(Excerpt from a dataset)

-- Start --

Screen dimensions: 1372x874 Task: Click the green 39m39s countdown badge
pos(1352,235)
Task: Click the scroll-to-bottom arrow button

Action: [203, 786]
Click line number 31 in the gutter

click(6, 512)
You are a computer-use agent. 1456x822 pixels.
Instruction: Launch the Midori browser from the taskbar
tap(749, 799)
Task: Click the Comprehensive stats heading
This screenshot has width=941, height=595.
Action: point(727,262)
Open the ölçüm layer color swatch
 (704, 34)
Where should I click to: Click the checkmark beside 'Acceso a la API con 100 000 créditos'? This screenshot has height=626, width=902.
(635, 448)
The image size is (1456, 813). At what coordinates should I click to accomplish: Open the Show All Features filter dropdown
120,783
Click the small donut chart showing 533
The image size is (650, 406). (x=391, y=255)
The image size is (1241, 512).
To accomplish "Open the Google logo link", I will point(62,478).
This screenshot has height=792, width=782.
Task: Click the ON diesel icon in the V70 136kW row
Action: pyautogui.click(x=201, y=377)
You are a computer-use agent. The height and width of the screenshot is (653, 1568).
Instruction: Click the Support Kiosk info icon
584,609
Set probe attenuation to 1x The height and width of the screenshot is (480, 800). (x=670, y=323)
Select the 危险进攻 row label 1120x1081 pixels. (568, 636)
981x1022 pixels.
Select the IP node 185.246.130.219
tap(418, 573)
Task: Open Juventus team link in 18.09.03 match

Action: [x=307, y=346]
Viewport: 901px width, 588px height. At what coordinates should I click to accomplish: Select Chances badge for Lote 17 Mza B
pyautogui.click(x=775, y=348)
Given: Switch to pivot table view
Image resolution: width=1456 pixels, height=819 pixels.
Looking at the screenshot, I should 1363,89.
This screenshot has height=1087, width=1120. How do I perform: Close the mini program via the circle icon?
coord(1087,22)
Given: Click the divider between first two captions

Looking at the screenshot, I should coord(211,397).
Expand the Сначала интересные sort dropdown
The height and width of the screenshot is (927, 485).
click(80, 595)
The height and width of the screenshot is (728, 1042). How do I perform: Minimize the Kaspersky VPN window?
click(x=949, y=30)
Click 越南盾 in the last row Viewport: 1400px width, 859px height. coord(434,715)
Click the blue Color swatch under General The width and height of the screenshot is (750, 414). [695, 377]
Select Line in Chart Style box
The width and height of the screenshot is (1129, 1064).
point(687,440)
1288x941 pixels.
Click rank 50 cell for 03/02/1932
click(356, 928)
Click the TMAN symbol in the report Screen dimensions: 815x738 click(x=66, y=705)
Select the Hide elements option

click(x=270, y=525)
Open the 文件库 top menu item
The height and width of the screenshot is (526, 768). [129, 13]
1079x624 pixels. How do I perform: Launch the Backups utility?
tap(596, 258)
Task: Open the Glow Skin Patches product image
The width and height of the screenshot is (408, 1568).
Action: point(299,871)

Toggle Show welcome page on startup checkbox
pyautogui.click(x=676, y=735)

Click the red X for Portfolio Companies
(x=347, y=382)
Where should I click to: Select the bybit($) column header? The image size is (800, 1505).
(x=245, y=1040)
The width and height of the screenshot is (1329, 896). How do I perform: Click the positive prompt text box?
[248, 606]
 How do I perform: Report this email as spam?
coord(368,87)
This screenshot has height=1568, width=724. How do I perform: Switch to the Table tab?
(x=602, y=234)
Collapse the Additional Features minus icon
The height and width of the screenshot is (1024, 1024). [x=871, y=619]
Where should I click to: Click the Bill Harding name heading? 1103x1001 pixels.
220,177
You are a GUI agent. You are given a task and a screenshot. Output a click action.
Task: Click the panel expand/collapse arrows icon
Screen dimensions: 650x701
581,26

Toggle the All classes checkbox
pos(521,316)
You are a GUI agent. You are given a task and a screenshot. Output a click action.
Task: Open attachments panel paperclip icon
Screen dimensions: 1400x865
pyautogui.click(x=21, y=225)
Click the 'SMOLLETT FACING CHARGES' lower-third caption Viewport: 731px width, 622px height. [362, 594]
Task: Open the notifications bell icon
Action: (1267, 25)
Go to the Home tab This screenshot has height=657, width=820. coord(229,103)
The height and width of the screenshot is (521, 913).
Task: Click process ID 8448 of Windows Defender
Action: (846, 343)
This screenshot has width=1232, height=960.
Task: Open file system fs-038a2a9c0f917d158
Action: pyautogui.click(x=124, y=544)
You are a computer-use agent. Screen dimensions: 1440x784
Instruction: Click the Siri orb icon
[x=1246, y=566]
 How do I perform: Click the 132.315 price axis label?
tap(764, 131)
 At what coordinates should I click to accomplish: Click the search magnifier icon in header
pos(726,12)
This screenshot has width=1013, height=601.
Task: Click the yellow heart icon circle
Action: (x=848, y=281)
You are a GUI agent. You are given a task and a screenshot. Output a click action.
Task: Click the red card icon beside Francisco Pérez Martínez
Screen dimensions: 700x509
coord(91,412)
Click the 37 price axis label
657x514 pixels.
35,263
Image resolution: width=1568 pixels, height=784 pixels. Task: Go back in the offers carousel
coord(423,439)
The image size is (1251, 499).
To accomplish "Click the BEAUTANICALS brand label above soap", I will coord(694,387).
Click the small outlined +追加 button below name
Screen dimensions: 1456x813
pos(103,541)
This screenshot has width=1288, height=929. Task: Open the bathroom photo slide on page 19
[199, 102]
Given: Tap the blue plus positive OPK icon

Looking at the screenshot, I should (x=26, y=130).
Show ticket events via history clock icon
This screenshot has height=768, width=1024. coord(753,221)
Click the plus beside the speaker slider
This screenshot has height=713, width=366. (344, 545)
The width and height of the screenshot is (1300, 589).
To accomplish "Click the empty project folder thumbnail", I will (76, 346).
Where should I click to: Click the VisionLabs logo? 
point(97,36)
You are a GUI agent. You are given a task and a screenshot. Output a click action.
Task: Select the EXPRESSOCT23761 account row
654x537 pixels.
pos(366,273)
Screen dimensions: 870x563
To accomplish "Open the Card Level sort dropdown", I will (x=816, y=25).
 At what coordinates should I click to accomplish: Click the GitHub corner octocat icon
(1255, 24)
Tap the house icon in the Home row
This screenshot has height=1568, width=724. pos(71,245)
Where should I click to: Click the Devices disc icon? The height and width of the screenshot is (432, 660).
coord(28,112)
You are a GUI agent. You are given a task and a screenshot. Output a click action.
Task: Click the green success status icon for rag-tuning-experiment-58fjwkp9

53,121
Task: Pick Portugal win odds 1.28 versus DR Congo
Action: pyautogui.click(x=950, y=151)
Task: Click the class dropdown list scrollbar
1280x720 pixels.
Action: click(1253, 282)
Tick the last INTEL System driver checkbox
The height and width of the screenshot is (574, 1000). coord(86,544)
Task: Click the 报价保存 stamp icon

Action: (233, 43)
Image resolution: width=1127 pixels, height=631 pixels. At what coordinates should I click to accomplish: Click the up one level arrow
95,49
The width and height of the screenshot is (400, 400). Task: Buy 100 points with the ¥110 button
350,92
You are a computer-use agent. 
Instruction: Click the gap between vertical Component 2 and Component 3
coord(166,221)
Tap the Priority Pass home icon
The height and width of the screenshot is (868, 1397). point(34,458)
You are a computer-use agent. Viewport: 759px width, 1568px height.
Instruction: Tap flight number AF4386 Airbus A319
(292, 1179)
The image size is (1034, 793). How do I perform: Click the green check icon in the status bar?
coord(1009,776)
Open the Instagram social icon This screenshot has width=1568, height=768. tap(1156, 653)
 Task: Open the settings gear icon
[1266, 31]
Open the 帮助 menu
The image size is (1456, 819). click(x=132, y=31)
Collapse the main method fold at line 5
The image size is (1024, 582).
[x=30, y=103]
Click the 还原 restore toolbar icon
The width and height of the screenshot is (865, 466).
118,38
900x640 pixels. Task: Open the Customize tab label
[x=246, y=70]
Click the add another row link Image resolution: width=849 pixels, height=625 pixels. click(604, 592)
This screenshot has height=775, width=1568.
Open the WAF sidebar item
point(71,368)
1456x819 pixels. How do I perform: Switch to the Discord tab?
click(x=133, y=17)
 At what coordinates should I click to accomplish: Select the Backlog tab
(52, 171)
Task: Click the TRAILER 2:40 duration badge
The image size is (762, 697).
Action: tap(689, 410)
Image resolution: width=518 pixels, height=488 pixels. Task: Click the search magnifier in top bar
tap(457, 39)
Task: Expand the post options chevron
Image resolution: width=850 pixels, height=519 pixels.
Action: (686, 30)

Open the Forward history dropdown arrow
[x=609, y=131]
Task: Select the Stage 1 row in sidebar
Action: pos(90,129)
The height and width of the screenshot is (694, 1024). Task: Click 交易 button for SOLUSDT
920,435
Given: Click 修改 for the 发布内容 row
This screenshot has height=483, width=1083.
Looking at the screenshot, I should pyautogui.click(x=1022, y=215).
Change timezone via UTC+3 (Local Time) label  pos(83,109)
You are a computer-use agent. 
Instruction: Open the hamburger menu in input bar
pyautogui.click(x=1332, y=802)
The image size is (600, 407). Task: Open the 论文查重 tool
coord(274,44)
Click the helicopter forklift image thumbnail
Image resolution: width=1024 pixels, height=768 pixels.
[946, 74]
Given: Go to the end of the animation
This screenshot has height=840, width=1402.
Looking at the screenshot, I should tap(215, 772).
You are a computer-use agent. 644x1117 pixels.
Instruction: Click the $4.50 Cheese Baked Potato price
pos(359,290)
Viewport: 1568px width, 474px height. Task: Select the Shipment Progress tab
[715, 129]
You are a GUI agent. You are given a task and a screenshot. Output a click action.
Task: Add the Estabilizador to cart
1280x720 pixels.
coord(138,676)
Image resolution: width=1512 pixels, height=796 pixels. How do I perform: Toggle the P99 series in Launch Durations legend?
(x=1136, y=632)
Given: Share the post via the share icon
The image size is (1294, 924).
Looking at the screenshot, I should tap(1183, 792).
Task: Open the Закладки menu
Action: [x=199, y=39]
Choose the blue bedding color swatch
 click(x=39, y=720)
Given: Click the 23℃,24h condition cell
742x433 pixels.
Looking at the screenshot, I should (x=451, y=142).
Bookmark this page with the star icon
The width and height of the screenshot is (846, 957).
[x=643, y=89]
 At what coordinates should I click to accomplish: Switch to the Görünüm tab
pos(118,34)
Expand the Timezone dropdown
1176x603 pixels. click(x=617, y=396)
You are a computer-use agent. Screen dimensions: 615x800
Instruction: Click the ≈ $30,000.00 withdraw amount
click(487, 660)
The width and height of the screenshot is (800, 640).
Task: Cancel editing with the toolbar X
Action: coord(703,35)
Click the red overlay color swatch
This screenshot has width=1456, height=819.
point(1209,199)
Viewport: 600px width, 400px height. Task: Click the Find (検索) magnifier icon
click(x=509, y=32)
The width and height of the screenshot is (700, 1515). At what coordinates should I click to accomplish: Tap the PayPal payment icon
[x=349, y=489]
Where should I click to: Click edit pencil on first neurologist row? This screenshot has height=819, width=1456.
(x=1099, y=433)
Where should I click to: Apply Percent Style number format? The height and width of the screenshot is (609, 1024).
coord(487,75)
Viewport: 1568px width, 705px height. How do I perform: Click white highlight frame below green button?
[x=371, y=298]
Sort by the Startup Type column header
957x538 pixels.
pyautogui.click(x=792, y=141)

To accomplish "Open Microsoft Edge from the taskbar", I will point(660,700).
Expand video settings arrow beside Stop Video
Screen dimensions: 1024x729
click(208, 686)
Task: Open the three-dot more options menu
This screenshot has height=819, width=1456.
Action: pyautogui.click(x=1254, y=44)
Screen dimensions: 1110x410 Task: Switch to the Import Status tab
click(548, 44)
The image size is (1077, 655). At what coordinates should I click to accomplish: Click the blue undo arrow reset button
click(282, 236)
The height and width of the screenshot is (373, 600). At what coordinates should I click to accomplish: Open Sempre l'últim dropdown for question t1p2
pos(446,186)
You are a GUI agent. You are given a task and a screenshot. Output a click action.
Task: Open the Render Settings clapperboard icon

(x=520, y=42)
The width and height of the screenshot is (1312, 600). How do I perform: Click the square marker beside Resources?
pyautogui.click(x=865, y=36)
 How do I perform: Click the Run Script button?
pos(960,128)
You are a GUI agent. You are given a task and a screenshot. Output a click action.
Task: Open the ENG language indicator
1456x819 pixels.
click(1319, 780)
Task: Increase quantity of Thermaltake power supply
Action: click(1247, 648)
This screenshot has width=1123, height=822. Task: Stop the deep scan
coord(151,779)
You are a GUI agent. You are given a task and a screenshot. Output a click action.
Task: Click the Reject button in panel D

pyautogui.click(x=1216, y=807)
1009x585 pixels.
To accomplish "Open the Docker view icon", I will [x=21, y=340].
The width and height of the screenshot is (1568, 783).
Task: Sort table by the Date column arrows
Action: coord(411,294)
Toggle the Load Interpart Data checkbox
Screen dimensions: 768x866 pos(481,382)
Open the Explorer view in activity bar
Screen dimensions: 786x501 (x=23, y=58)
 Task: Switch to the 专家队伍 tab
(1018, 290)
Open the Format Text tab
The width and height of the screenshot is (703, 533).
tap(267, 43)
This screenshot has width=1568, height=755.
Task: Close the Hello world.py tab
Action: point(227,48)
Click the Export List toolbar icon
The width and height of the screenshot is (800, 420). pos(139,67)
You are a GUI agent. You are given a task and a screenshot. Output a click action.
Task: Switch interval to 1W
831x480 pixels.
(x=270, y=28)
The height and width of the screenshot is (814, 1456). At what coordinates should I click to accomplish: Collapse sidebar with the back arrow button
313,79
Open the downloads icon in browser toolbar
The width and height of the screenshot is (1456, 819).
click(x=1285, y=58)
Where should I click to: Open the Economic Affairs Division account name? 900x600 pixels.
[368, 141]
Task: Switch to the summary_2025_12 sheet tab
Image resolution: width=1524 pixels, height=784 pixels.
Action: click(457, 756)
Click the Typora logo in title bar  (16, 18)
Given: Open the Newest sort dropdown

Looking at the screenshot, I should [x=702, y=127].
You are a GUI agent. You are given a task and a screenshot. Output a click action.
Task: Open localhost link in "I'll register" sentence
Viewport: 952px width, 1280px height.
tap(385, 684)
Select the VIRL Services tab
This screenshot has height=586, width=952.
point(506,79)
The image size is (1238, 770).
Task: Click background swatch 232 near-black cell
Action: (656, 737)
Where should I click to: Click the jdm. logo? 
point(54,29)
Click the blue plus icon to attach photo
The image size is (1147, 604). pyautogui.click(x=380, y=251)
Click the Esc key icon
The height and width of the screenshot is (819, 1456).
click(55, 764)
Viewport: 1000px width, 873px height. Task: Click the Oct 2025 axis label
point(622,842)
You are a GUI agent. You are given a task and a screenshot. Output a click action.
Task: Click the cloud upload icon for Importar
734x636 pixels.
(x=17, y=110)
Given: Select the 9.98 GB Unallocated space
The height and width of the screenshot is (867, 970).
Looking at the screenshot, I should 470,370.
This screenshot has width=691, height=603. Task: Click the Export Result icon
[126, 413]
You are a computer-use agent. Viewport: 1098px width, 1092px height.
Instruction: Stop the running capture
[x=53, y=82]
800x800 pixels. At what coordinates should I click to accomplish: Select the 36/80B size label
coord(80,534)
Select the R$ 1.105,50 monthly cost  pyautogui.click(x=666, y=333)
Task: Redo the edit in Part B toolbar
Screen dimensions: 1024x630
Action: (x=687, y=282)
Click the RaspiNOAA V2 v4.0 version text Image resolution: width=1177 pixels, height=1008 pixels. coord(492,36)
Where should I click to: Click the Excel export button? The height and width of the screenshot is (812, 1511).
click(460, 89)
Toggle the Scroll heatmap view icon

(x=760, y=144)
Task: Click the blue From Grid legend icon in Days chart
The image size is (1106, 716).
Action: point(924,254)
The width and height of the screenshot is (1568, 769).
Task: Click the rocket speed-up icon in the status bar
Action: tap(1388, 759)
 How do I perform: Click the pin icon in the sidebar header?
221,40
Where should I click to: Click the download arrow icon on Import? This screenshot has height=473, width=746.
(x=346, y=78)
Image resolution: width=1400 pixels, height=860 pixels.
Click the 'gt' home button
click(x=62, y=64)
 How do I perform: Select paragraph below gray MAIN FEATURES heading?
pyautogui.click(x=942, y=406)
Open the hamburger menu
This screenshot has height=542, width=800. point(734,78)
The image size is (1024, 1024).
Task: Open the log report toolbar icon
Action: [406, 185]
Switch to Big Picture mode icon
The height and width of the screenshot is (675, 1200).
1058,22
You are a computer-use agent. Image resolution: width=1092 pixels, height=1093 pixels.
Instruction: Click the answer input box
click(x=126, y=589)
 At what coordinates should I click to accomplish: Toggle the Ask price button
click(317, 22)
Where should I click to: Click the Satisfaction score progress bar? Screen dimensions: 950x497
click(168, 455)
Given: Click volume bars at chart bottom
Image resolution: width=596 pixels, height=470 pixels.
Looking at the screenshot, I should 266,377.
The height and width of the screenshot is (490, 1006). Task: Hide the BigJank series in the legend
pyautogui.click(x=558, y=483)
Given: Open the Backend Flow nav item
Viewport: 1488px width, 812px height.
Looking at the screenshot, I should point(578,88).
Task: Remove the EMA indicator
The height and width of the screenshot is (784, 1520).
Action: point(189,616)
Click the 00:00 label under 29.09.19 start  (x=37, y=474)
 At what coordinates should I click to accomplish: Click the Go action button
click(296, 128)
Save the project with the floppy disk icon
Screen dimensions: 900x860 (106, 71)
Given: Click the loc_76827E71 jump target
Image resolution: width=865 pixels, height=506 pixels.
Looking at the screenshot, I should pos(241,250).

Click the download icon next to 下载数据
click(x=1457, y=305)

-- End --

## Task prompt
Please lay out the entries above as a numbered list, beginning at the line that contains "Expand the Timezone dropdown" and stopping after the line that contains "[x=349, y=489]", with blank lines omitted.

## Finished answer
1. Expand the Timezone dropdown
2. 1176x603 pixels. click(x=617, y=396)
3. You are a computer-use agent. Screen dimensions: 615x800
4. Instruction: Click the ≈ $30,000.00 withdraw amount
5. click(487, 660)
6. The width and height of the screenshot is (800, 640).
7. Task: Cancel editing with the toolbar X
8. Action: coord(703,35)
9. Click the red overlay color swatch
10. This screenshot has width=1456, height=819.
11. point(1209,199)
12. Viewport: 600px width, 400px height. Task: Click the Find (検索) magnifier icon
13. click(x=509, y=32)
14. The width and height of the screenshot is (700, 1515). At what coordinates should I click to accomplish: Tap the PayPal payment icon
15. [x=349, y=489]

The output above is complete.